* [EXERCISE]:
Output the lines from the top of the entries below to the line with "Task: Edit the Active Users widget", both included, exactly and without pictures.

Pixel coordinate grounding data:
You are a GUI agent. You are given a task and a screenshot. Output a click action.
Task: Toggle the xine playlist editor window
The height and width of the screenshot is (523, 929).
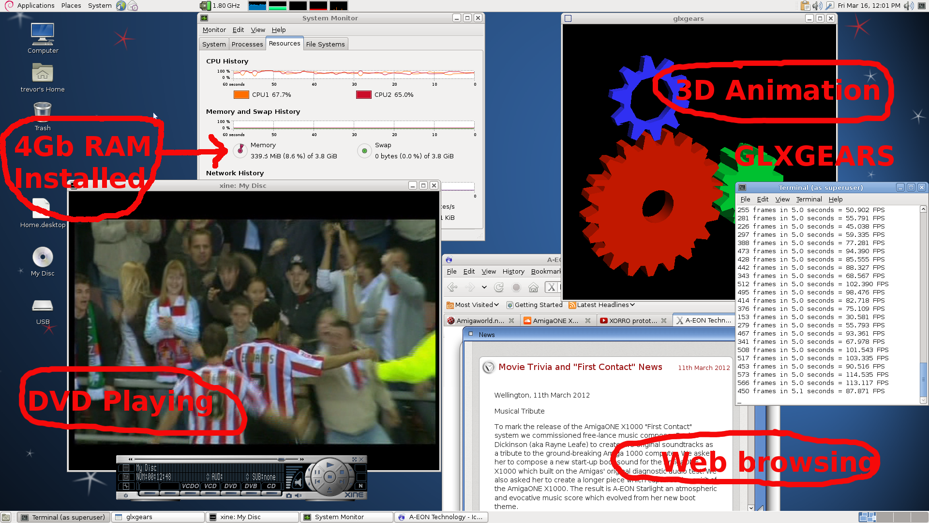126,468
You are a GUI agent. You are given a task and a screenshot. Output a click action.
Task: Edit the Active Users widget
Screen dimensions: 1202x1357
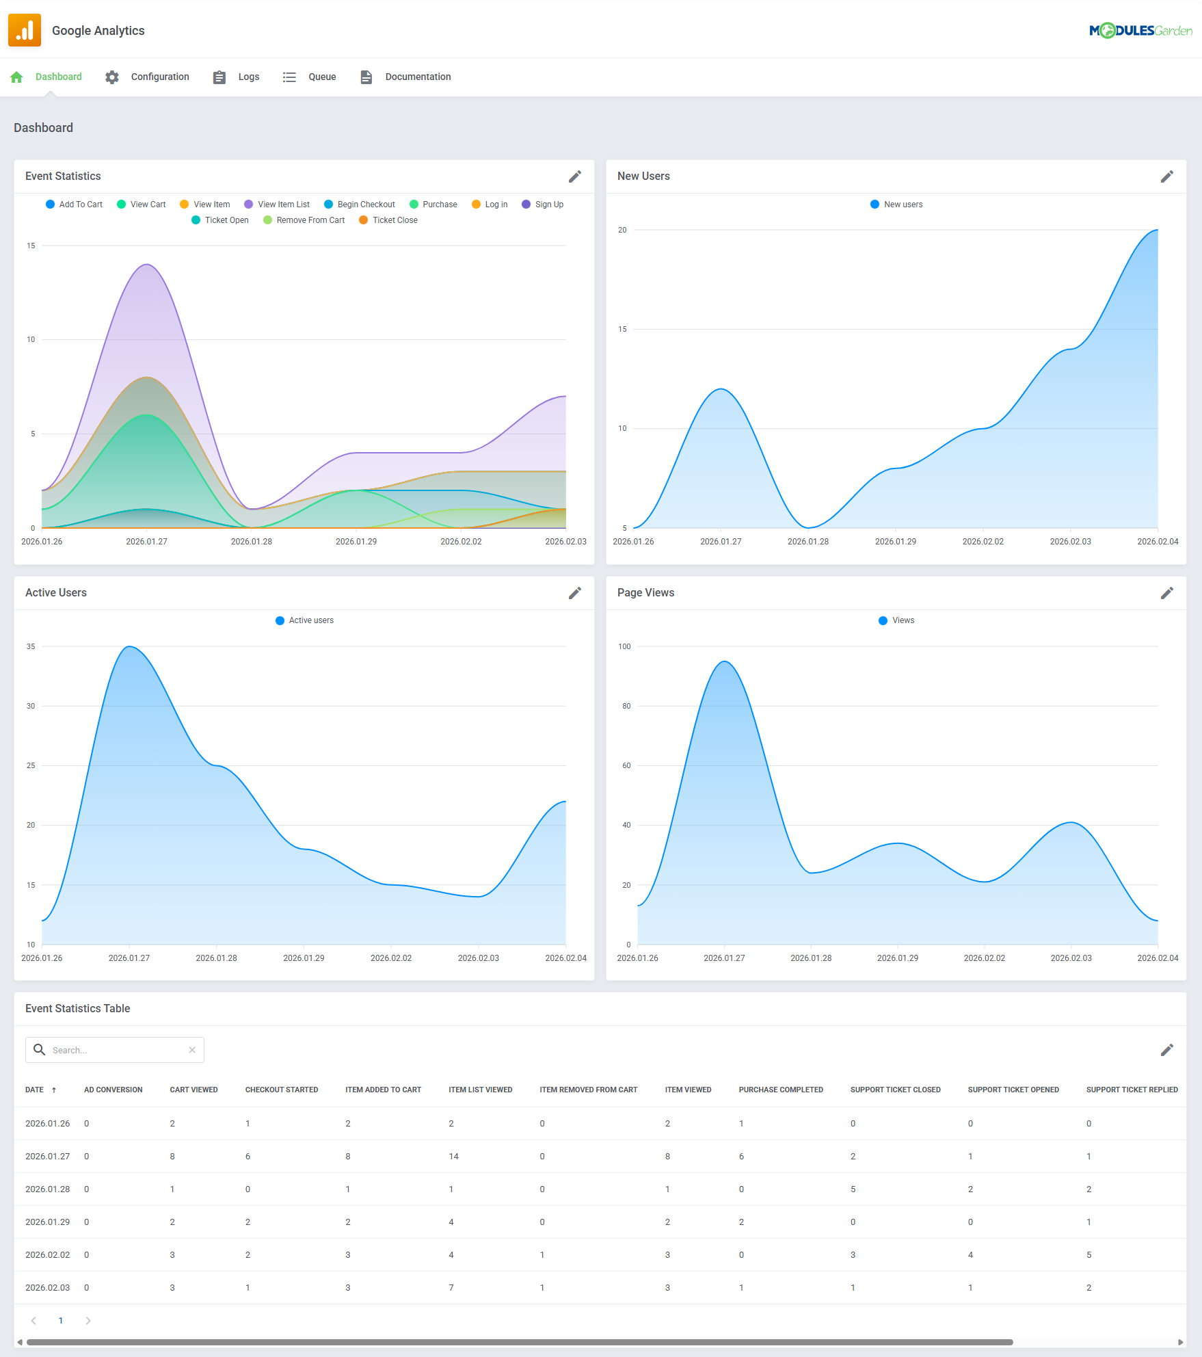click(x=575, y=593)
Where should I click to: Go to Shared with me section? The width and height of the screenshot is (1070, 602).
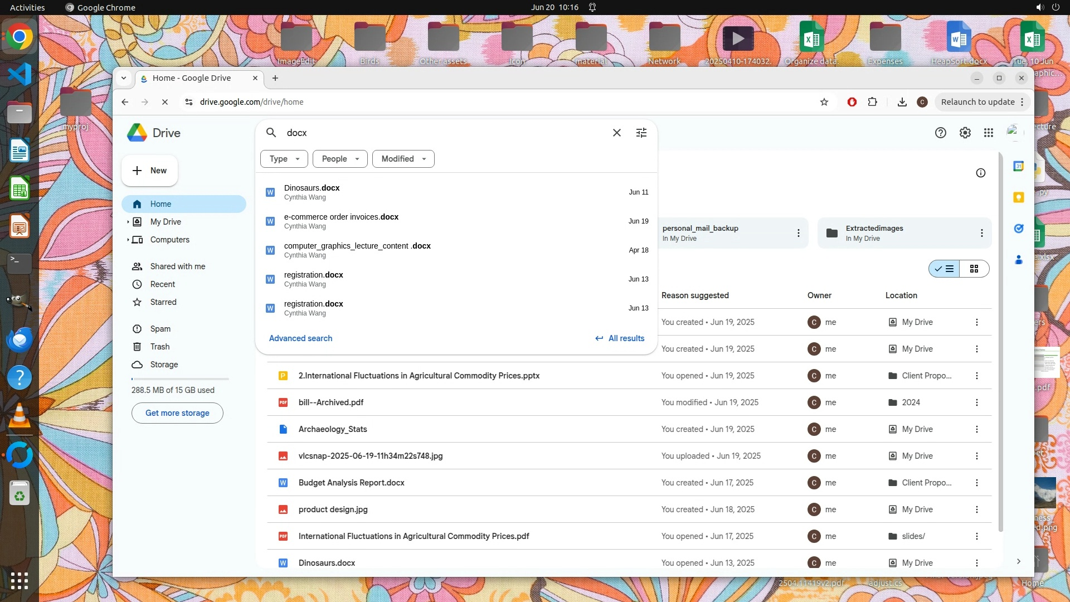pos(177,266)
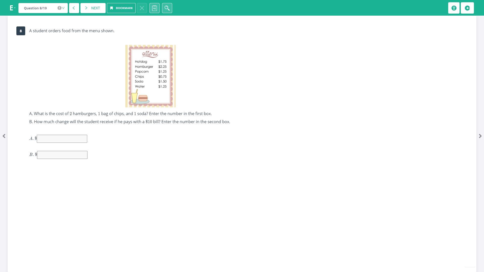484x272 pixels.
Task: Bookmark this question
Action: (x=121, y=8)
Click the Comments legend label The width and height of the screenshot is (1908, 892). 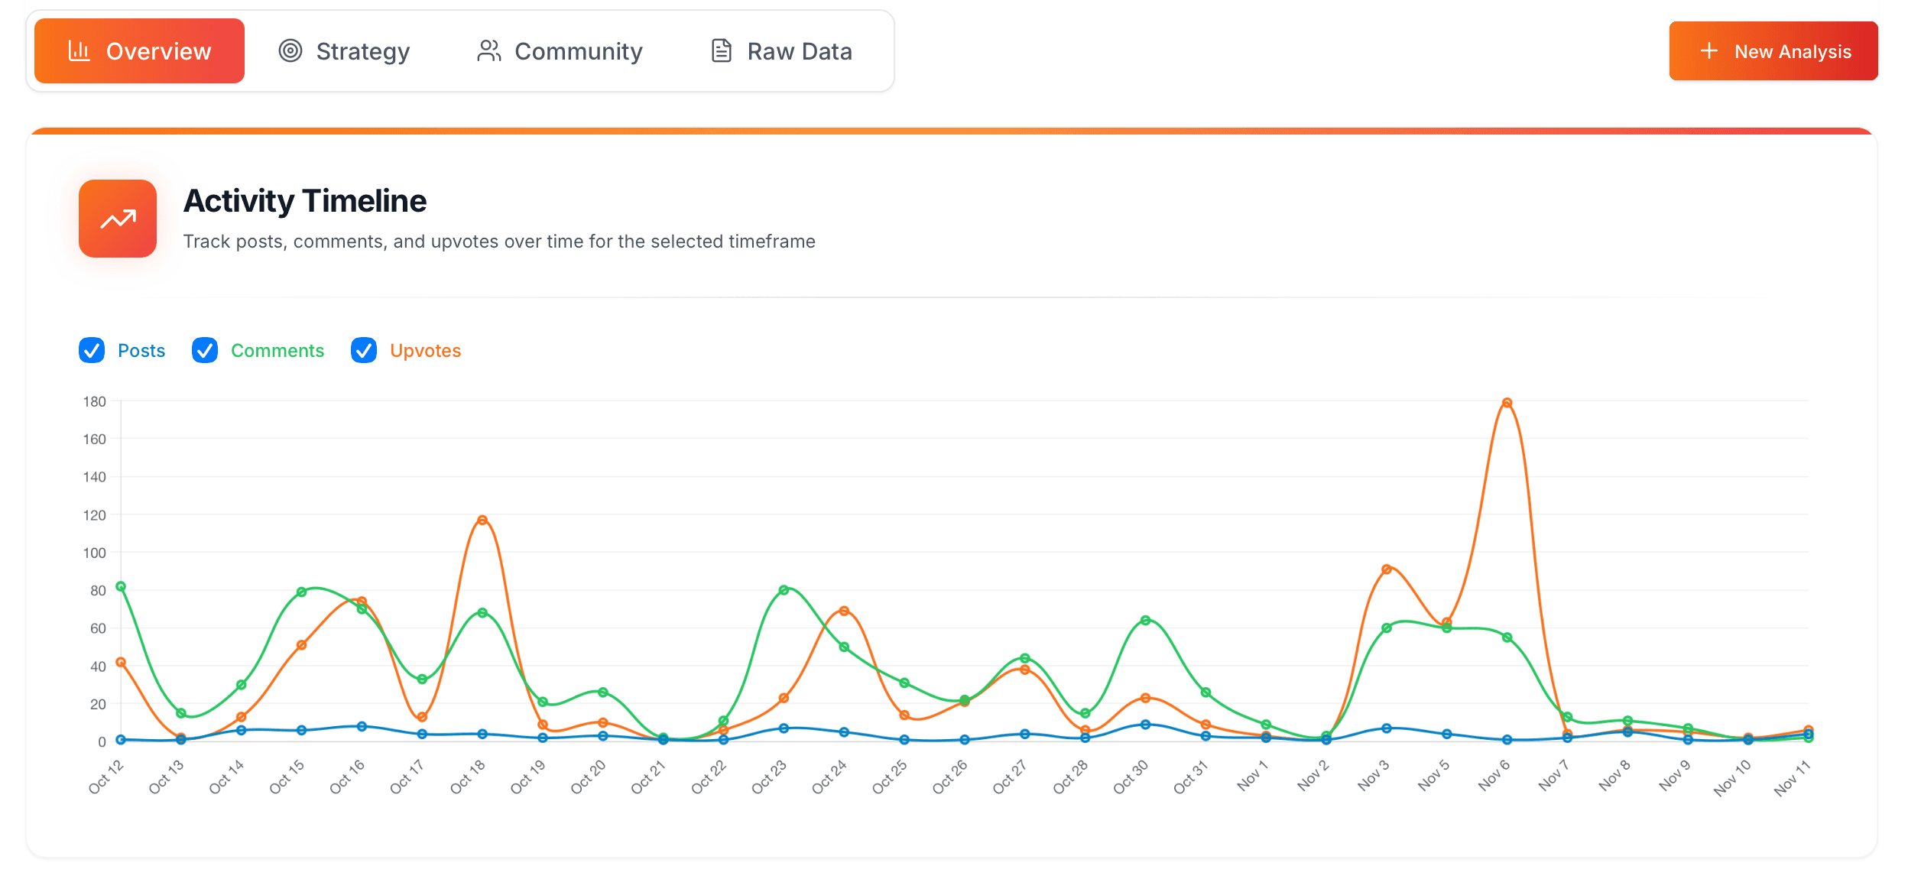[x=277, y=351]
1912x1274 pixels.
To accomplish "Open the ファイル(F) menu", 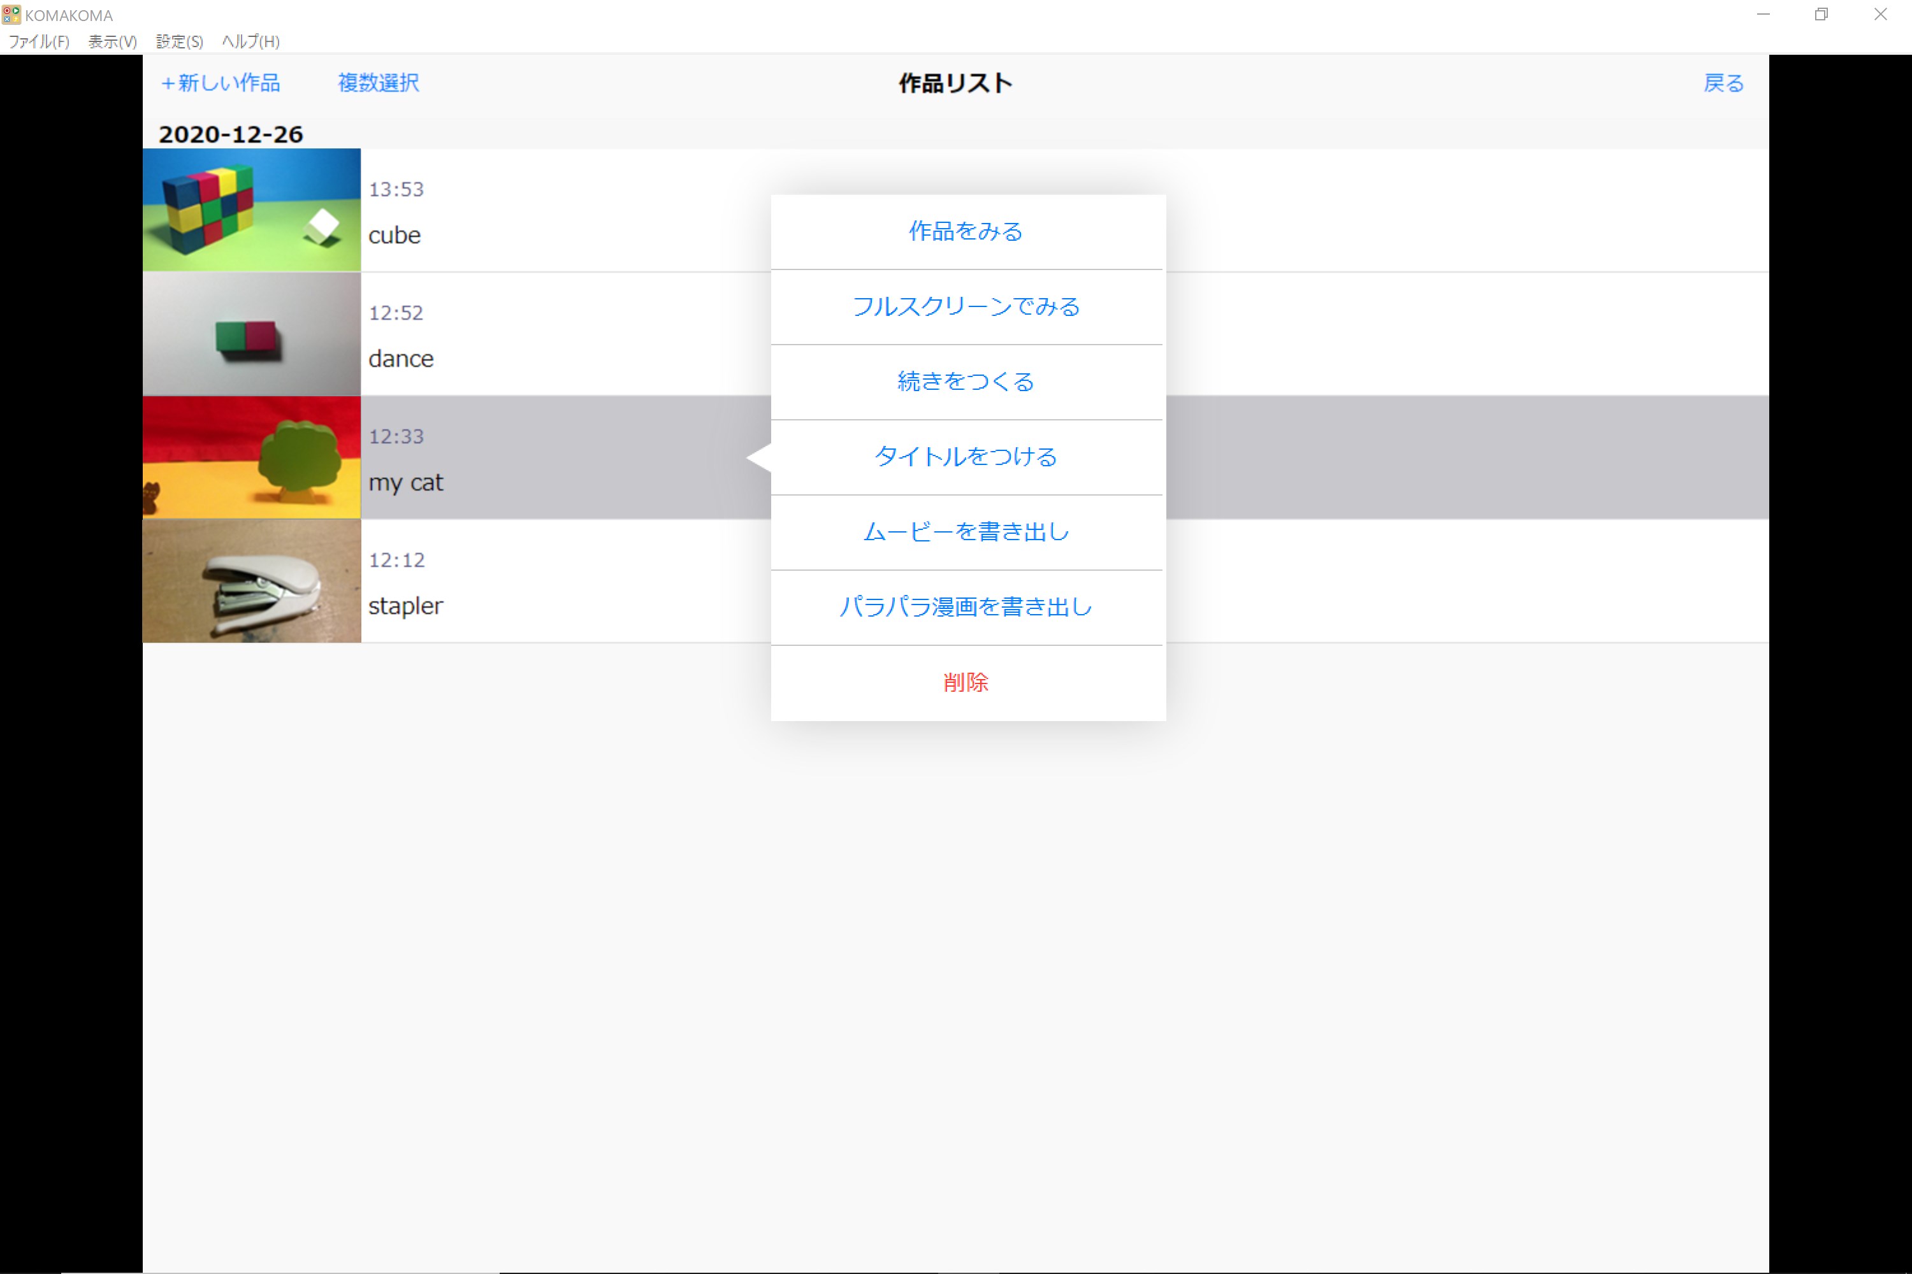I will click(x=38, y=41).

* [TASK RESULT]:
You are a GUI agent. You are given a task and a screenshot. Output a click action.
Task: Toggle the xine playlist editor window
The height and width of the screenshot is (523, 929).
126,468
You are a GUI agent. You are given a task and a screenshot. Output a click action.
Task: Edit the Active Users widget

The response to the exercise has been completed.